Geldiğimiz nokta itibariyle, Türkiye toplumu olarak ekonomik, sosyal, politik, ekolojik ve kültürel anlamda tam bir çoklu çöküş halindeyiz. Bu çöküşle birlikte ülke hızla çağdaş demokratik değerlerinden uzaklaşıyor, giderek daha fazla Orta Çağı çağrıştıran gerici uygulamalarla karşılaşıyoruz.
Aynı zamanda; başta yüksek dış borç anapara ve faiz ödemeleri, yabancı yatırımcıya sunulan yüksek faiz, transfer fiyatlaması yüzünden ortaya çıkan vergi geliri kayıpları ve son olarak yüksek döviz kurları aracılığıyla emperyalist kapitalist sisteme tam anlamıyla bağımlı bir hale gelmiş ve onun neden olduğu emek ve doğa sömürüsünün altında ezilir bir duruma gelmiş bulunuyoruz.”
“YERLİ SERMAYE GERÇEKTE KAYBA UĞRAMAZ”
Döviz kurunda yaşanan artışta Türkiye’de asıl zararı görenler üretici-ihracatçı sermaye grupları değil, ihraç edilen malları üreten emekçiler olduğunu söyleyen Durmuş, “Çünkü onlar daha düşük fiyatlarda üretim yapmak için daha fazla saatlerde ve daha düşük ücretlerde çalışmaya zorlanırlar.

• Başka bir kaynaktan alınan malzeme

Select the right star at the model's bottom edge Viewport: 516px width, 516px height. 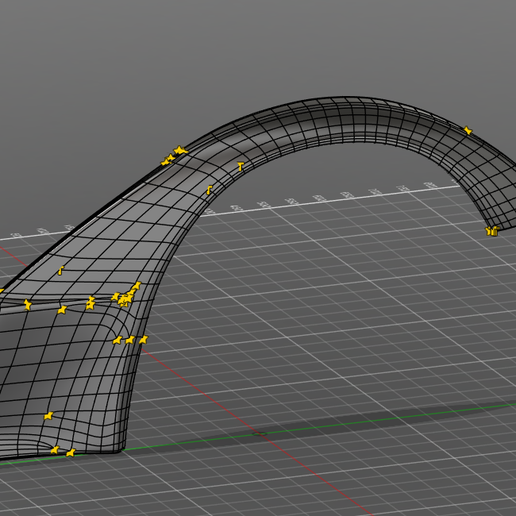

Böylece mutlak artı değer sömürüsünün daha da artırılması biçiminde bir sömürüye tabi tutulurlar” diye konuştu.
Yerli sermayedarların ya da ihracatçıların kaybının ancak “Kârdan zarar etmek” biçiminde olabileceğini belirten Durmuş, “Yani bu denli rekabetçi bir piyasa olmasaydı elde edebilecekleri kârın sadece bir kısmından vazgeçmek durumunda kalabilirler. Kaldı ki devletler bu zararı telafi etmeye dönük olarak ihracatçılara cömert para- kredi sübvansiyonları ve ihracattaki vergi iadesi biçiminde vergi teşvikleri sunarlar. Bu sunumları yaparken de, bunun tüm ulusun çıkarı için yapıldığı izlenimi uyandırılır” dedi.
KUR YÜKSELDİ VATANDAŞIN CEBİ İYİCE DELİNDİ
Köprü geçişleri son bir haftada doların yüzde 7 değer kazanması nedeniyle 20 TL arttı. Bu köprülerden geçenler de hiç geçmeyen vergi mükellefi diğer yurttaşlar da (Verilen yolcu garantisi nedeniyle) bu zamlı tarifeden bu ücreti ödeyecekler.
Kurdaki yükselişle birlikte şehir hastanelerine hizmet alım ve kiralama bedeli olarak önümüzdeki 25 yıl boyunca ödenecek olan toplam 142.2 milyar dolarlık bedel de (TL cinsinden) yüzde 7 oranında arttı.